### Aim of the task:
Would you please reproduce all the entries word for word, minus the pictures?

**** Provided data

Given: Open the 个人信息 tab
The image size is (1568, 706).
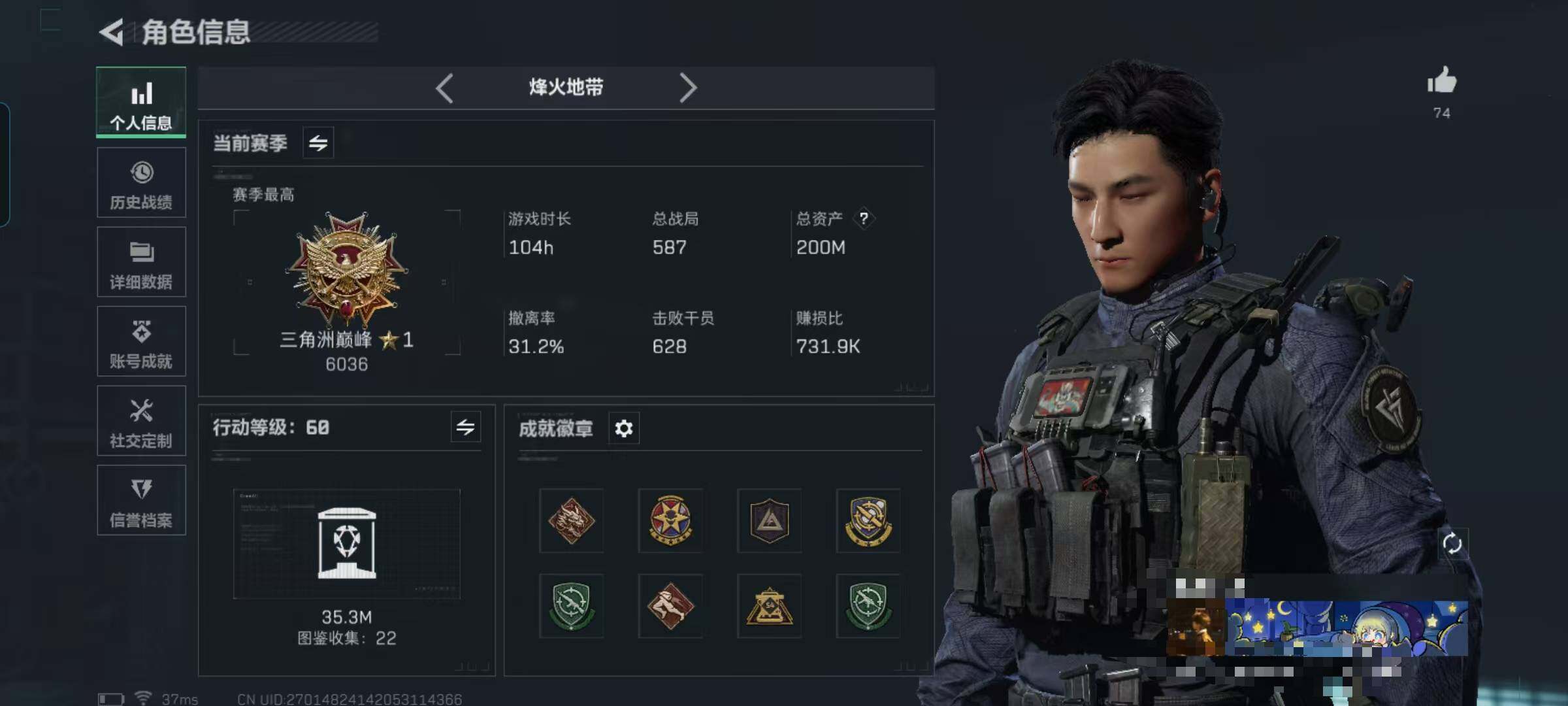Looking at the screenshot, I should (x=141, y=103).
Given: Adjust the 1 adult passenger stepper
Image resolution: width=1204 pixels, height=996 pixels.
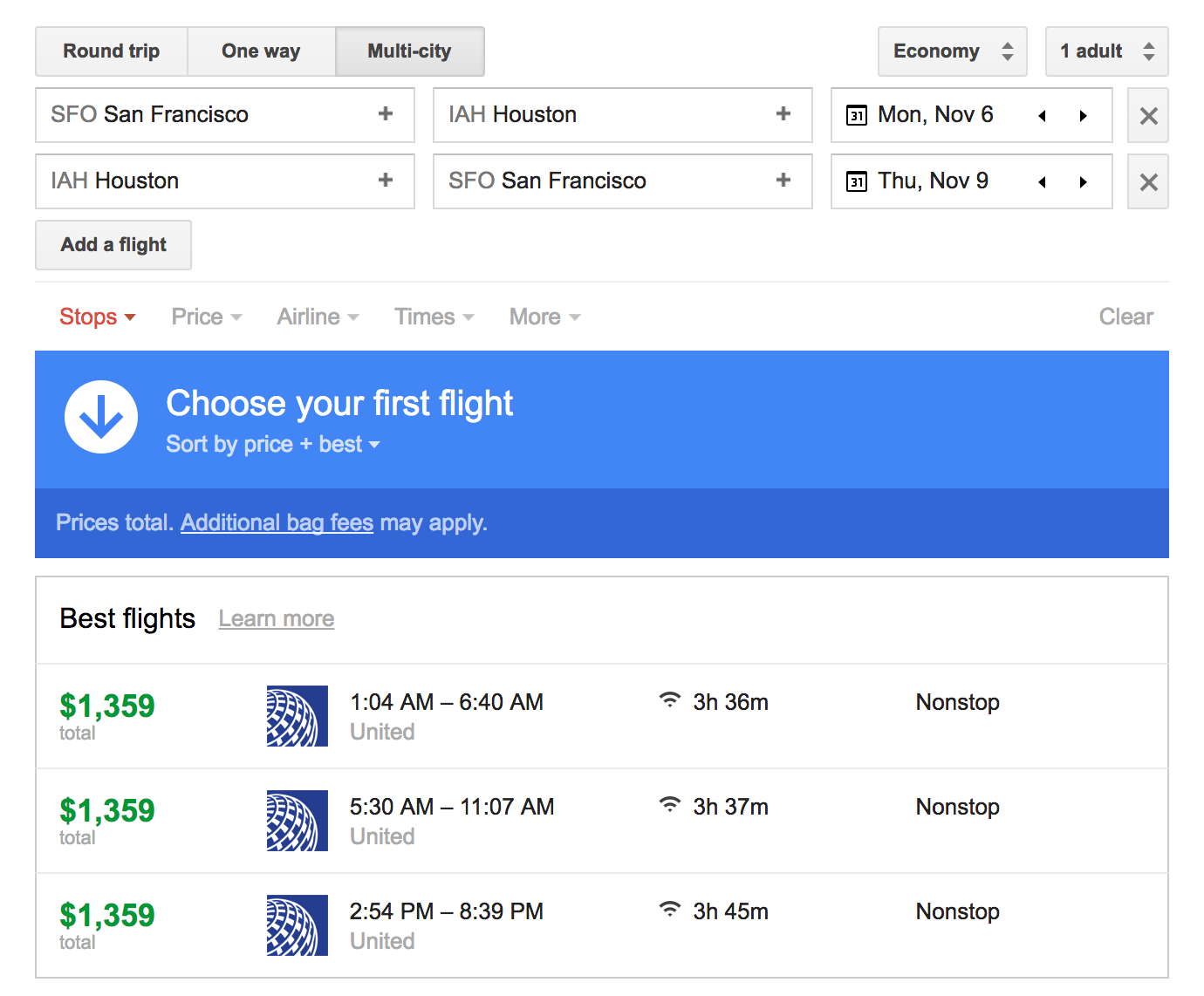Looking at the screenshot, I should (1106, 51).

********

### Completed task:
Given: Open the 个人信息 tab
The image size is (1568, 706).
Looking at the screenshot, I should (x=141, y=103).
Given: Adjust the 1 adult passenger stepper
Image resolution: width=1204 pixels, height=996 pixels.
Looking at the screenshot, I should (1106, 51).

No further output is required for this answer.